Dearime - Korea was a UN sanctioned war.


Really interesting comments all - and of course a true analysis for Venez situation is not going to get covered in a few para's.

However, I totally dispute this is all about US intervention. Venez's problems are self-generated economic and social. They have been one of the world's largest oil exporters since before WW11. They have not been invaded, the US was happy to pay for the oil, as was China.

Oil has destroyed their non-oil economy a few times. But the thing that has led to total destitution is the Chavez regime and the Marxist logic behind it which, as it always has when tried, turns to a kleptocracy.

Saying somehow the whole thing is about the US and whether or not it intervenes is whataboutery. US intervention is rarely positive, that much we all know to our cost.

Anonymous said...

Trouble is it's hard to disentangle the current Venezuela mess from US foreign policy when they've been imposing sanctions for four and a half years . The US may not be what it was (when was the last failed CIA-backed coup?) but it still has a lot of power, as any Brit who tries flogging high-speed switches to Iran will tell you.

If this site is right, the latest moves are pretty much a declaration of war.

https://venezuelanalysis.com/analysis/14297

I appreciate your point that socialism isn't the best system, but that's Venezuela's business. A lot of people outside the UK think Brexit wasn't the best decision, but that's our business - or should be.
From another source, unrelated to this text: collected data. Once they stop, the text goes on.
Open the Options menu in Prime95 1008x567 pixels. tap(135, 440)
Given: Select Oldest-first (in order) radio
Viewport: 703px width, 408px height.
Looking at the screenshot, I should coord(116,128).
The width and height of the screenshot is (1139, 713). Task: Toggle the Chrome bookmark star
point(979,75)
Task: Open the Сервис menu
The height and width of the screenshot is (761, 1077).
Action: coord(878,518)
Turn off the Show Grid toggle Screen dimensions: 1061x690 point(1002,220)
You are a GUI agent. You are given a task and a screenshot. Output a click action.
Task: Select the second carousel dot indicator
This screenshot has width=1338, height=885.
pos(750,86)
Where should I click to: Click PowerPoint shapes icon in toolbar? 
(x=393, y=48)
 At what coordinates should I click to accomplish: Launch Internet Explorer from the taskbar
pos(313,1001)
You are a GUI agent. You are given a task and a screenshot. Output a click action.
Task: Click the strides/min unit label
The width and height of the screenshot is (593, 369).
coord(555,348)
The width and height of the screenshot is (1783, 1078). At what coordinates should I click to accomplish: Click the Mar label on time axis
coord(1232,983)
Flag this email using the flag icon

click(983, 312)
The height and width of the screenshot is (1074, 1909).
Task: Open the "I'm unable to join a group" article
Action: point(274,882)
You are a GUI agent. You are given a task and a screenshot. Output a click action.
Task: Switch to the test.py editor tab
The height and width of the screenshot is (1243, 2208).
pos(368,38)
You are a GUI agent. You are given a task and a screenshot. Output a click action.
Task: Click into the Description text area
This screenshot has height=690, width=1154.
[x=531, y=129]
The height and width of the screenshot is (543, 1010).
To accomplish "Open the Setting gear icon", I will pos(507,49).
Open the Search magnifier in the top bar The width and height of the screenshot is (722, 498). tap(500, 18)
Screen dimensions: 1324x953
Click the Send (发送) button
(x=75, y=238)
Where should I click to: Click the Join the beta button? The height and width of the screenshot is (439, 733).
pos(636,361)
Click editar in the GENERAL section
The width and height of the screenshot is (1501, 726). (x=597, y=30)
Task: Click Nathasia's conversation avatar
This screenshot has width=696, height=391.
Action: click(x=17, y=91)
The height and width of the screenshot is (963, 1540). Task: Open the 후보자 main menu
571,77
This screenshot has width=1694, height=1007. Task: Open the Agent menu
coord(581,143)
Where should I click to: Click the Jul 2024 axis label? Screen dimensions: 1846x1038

National sovereignty for all!

hovis said...

E-K the Greenist lobby is suspiciously corporate.

Look up XR's Gail Bradbrook - not the sanitised crap on Wikipedia but her "digital inclusion" lobbying which is essentailly a front for telecoms and other large corporates to set an agenda in their favour. When they talk of "sustainable" they do not mean actually (or demonstrably) sustainable systems but sustainable as defined in UN agenda 2030. More control, more surveillance, more tax, more profits for the embeded players.

Jan said...

O/T but when is Teresa May going? I said months ago she wouldn't go without a fight and would have to be prised out of Downing Street. I'm beginning to think her true motivation was nothing to do with leaving the EU but was to destroy the Tory party.